Tag Archives: value investing

Expectations for 2012

As I sit down to write this note, the Sensex is down 24% for 2011. Equities have been the worst performing asset class and the reasons are clear and adequately reflected in a situation where market sentiment has been weak and investor interest quite indifferent.

The question often being asked is what went wrong in 2011? The economy was managed poorly, fiscal prudence was non-existent and reforms went into neutral gear. If that was not bad enough, corporate corruption was rampant. By any stretch, it was an awful year  for equity investors. In the midst of all, what can one expect from 2012?

To my mind, we are in a spot on both the economic  and political fronts. Our currency is dangerously above the Rs 52 levels against the dollar. The government cannot afford to indulge in populist welfare schemes when its purse is strapped. There is very little option but to bring in more reforms on the back of some serious pressure to disinvest. What has been most worrying is the political paralysis which needs to be addressed at the earliest. The hope is that economic sense will prevail after the crucial UP elections in 2012 and some economic legislations could then see the light of day.

One of the most talked about measures has been the GST. It is apparent that this will go through sooner than later. If the implementation of VAT had a positive effect on the GDP, it is clear that GST too will have a similar impact.
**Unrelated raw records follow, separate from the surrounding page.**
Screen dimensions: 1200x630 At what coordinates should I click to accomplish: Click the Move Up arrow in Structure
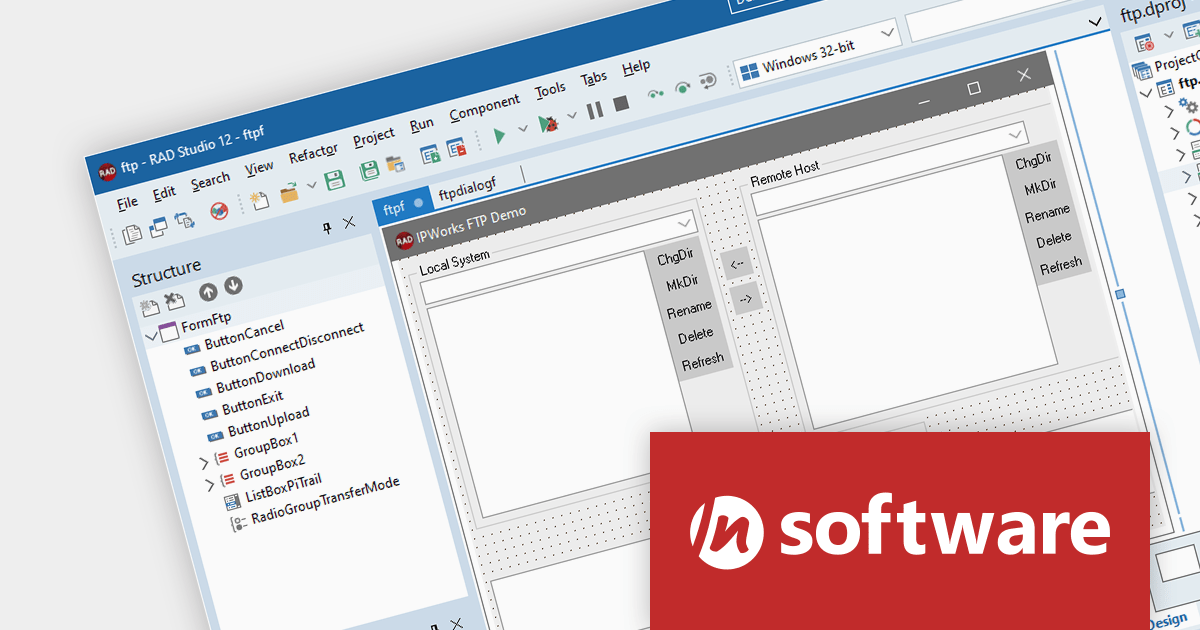pyautogui.click(x=208, y=292)
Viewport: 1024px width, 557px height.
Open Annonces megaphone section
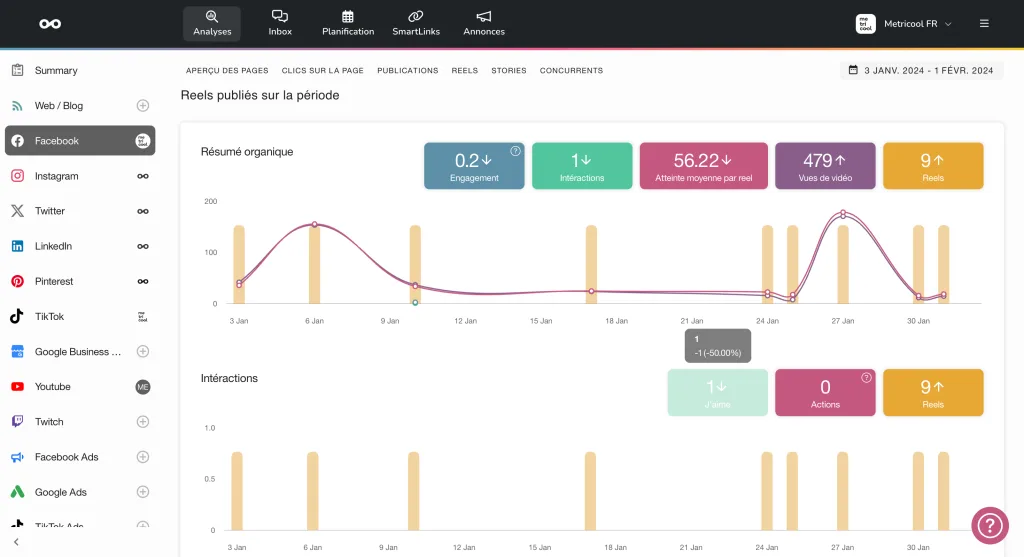click(x=484, y=23)
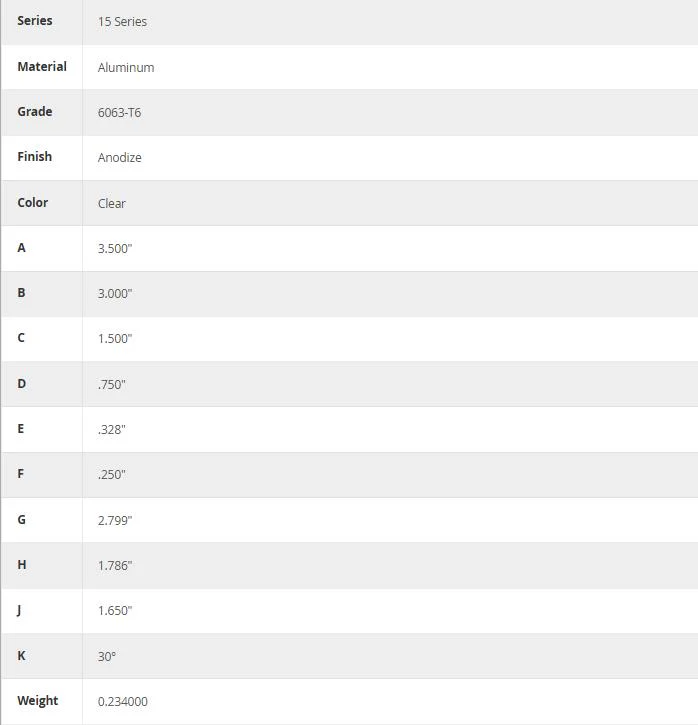Select the K angle value 30°
698x725 pixels.
[x=106, y=657]
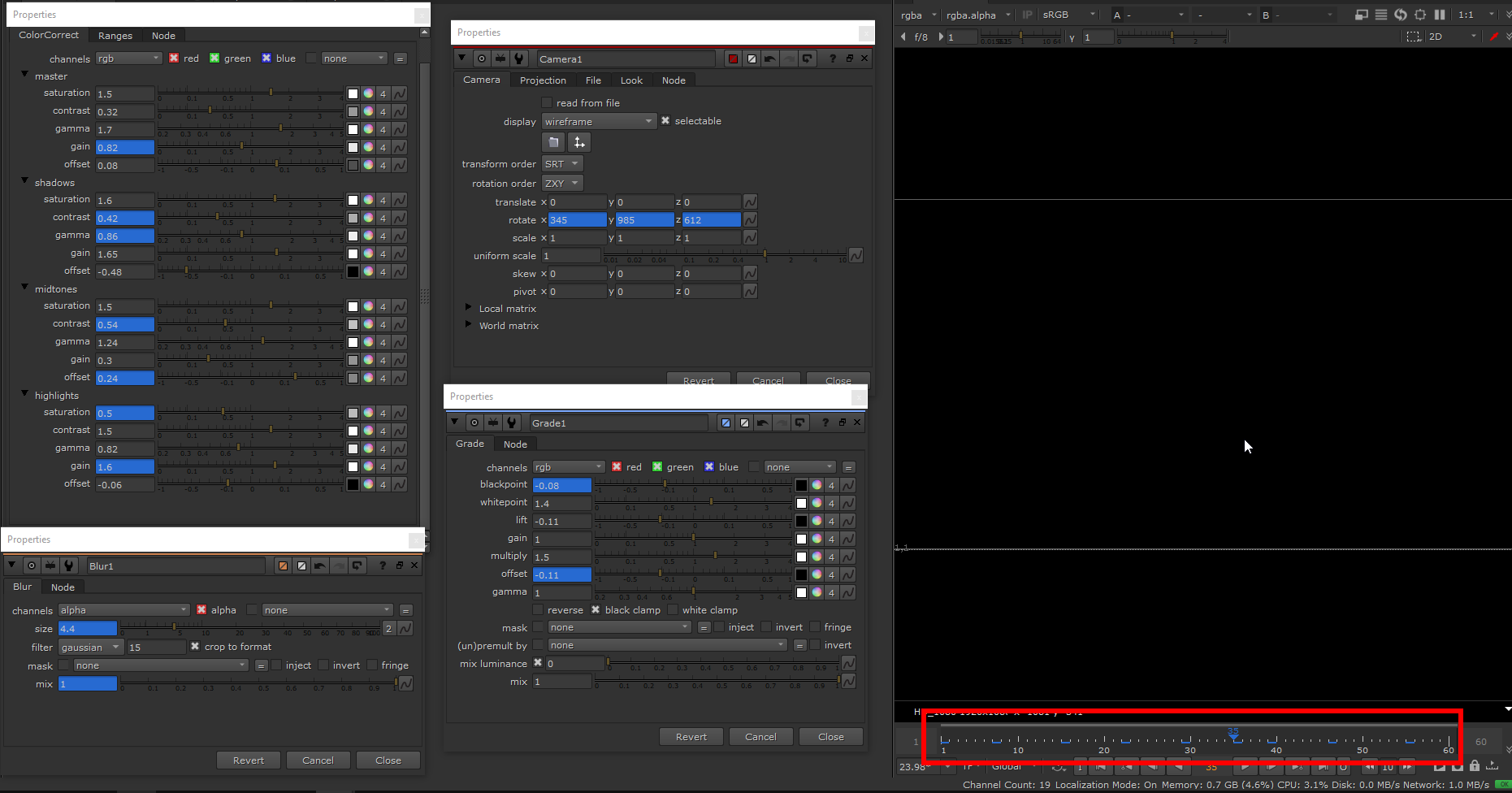This screenshot has height=793, width=1512.
Task: Open the animation menu for Camera1 rotate
Action: (750, 220)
Once it is implemented, the simplified tax structure will move businesses away from the parallel economy which, for long, has resulted in tax evasion.

In terms of the monetary policy, 2011 was the squeeze year when there was a shortage of liquidity and soaring interest rates. One anticipates that there will be less pressure on the system in 2012, which will infuse liquidity back in the system. This process may take time and the benefits will slowly be felt.

For now, the stock market could witness another rough ride accompanied by irrationality as well. Investors may miss the positives and their decision will be backed more by fear and less by logic. The way I see it, what has gone past in 2011 will ready us for a better 2012.

Happy investing during 2012!


I wrote to a close friend in the USA a decade ago that his savings must be in gold and not in dollars. He obviously didn’t like what i said. Mails flew across the Atlantic about how resident Indians did not understand the American way. Now, I am pleading with my friends in India not to buy gold now. I believe there are much more intelligent choices. I am sure this will also receive the same share of rants.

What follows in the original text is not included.